Directive:
Update the records below by replacing every "agent" with "assistant" and keeping all other text the same. Leave the pictures out of your answer.

--- Dataset rows ---

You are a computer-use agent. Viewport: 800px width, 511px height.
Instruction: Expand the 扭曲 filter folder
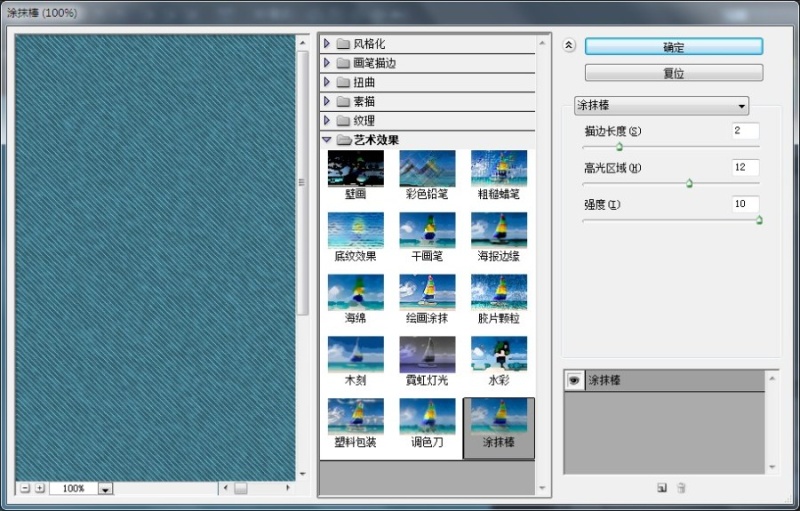327,82
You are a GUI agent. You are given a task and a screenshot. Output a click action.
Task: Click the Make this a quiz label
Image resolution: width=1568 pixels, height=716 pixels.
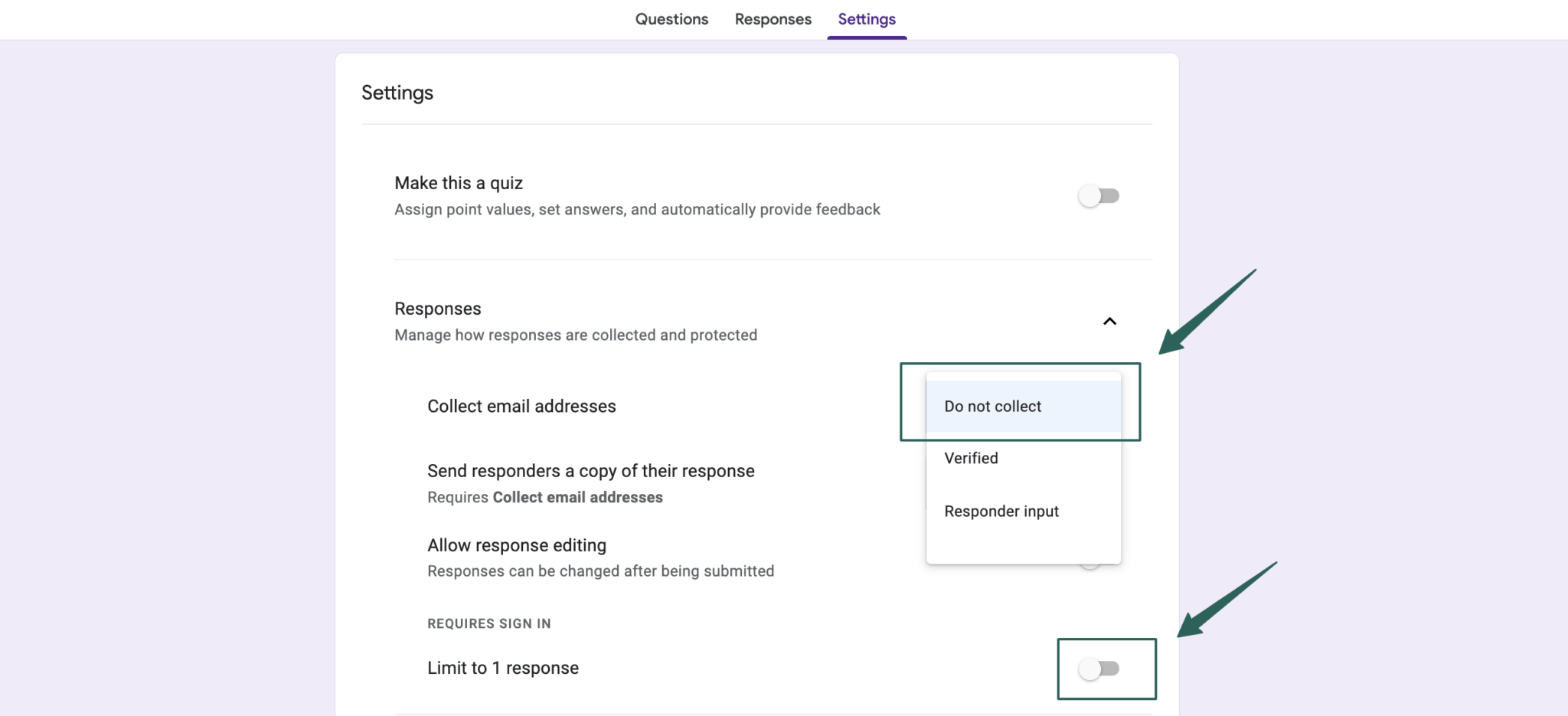point(459,183)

---

Reply to the exercise:
You are a computer-use assistant. Viewport: 800px width, 511px height.
Instruction: Expand the 扭曲 filter folder
327,82
You are a GUI assistant. You are given a task and a screenshot. Output a click action.
Task: Click the Make this a quiz label
Image resolution: width=1568 pixels, height=716 pixels.
point(459,183)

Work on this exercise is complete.